One of the red things caught sight of them – an ugly, helmeted thing, hunched with spiked red crystals for arms. It broke from its comrades, running for them, shrieking and pointing an arm at them. Sinead increased the barrier and pushed Edith back with her as three long crystals shot past her, burying in the ground to her right.
"Maker save us please, please save us, please Maker," Edith repeated frantically as the thing closed in on them.
Sinead squared her stance, dropped the sack, raised her staff, building up her power as quickly as she could, staring down the thing. Its eyes were rabid. Just as it reached her, pulled back its arm to strike, just as she readied the fire to consume the thing, a young man appeared from nowhere in a flash of steel, old leathers, wide hat and lanky arms and legs. He ran, leaped, and plunged two daggers into the thing's back. It screamed and stumbled back as he wrapped his legs around its torso, pulled his daggers free, then jammed one in its neck and used the other to slice its throat open.
The creature fell, and the young man rolled free of its corpse, crouching with daggers held before him, ready to strike again if necessary. There was something about him, a glint around the edges that felt familiar to her.
He looked up at Sinead. "Run."
She did not need to be told twice. She picked up the sack, took Edith by the hand, and ran as fast and hard as she could for the Chantry door. The battle on the lawn was nearly finished, one or two of the creatures left. They ran into the Chantry followed by the last of the surviving villagers and soldiers. The doors slammed shut, and Mother Giselle left the side of the injured to greet them.
"That was a foolish thing to do," she said, eyeing Sinead's pack and staff. "If we survive, we will talk of this. Go now to the others. We have many injured."
Sinead nodded, dragging the whimpering Edith after her. Edith pulled her hand from Sinead's grasp and slapped her hand away. "Don't touch me!" she said, backing away from Sinead like she was a snake readying to strike. She took the sack of supplies roughly from Sinead and ran off to the other healers.
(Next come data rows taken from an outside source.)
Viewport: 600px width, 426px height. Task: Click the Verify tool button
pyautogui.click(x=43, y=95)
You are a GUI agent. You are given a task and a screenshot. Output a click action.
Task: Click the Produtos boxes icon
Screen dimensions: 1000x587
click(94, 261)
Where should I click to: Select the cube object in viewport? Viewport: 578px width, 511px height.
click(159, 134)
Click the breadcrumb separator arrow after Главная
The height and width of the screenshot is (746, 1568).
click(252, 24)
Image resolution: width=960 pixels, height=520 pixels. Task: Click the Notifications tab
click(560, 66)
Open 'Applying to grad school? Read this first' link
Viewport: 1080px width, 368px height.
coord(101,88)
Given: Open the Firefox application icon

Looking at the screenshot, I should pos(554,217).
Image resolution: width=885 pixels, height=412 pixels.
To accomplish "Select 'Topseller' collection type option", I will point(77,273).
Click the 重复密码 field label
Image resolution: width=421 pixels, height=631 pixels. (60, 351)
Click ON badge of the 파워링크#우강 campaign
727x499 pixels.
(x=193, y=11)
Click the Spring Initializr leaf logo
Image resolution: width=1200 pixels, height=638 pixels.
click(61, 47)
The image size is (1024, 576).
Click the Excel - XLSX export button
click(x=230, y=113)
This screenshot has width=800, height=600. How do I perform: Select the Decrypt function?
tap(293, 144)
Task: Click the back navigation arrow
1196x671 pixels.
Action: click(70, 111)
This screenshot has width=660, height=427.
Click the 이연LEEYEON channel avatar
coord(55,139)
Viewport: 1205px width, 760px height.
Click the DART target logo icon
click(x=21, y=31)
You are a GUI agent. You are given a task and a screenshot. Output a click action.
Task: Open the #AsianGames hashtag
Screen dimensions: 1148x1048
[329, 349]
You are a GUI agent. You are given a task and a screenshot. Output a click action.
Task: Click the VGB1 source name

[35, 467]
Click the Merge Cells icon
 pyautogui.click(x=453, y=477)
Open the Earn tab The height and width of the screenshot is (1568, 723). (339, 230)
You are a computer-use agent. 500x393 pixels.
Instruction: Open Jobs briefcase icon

Mother Giselle frowned. "Tell me what happened."
Before she could reply, Cullen called out "Everyone, prepare to move! The Herald has agreed to serve as a diversion as we follow Chancellor Roderick to safety through the tunnels beneath the Chantry. We must not let her sacrifice be in vain!"
"Quickly." Mother Giselle took her arm and led her to the injured. "Heal as many injured legs as you can and heal as they walk. May the Maker protect us. This will be a long night."